- Directions: Quote the listing from the line with "Uncheck the タイトル checkbox" to the line with "tap(66, 193)", keeping the pictures out of your answer.

- Items:

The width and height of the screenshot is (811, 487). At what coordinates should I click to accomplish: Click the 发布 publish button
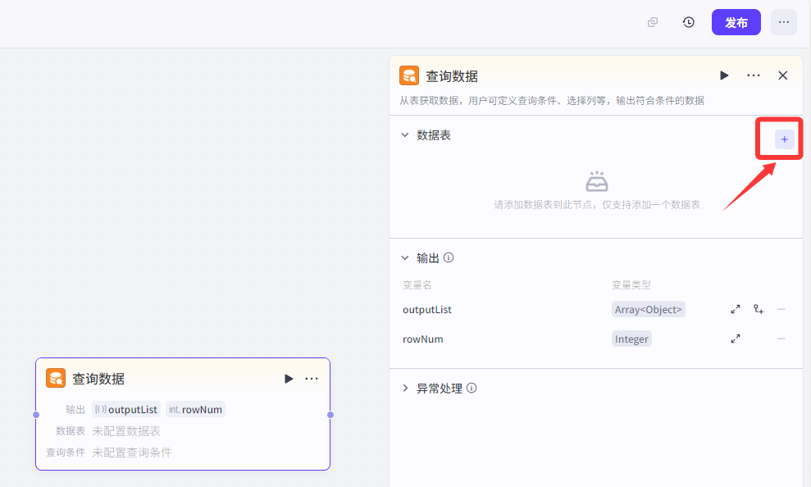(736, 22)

* * *

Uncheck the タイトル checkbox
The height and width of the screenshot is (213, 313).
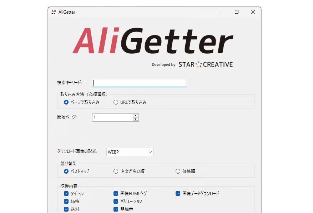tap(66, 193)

==

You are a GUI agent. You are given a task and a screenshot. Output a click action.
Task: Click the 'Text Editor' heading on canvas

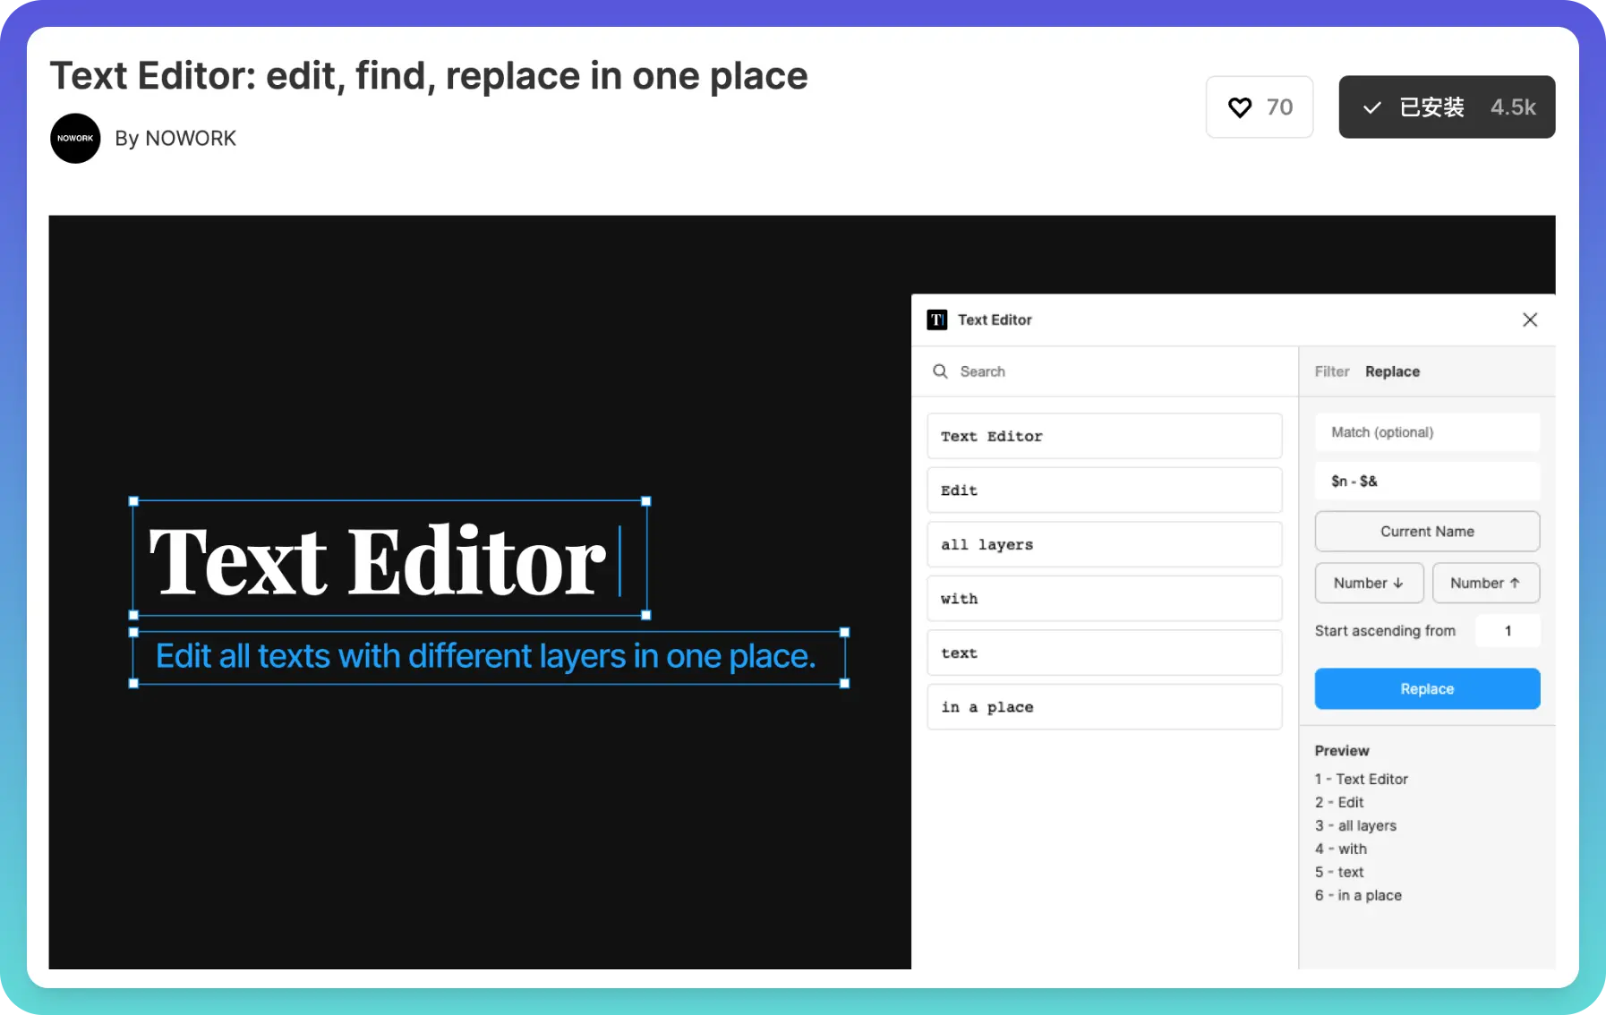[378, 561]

- Task result:
Uncheck the タイトル checkbox
The height and width of the screenshot is (213, 313).
tap(66, 193)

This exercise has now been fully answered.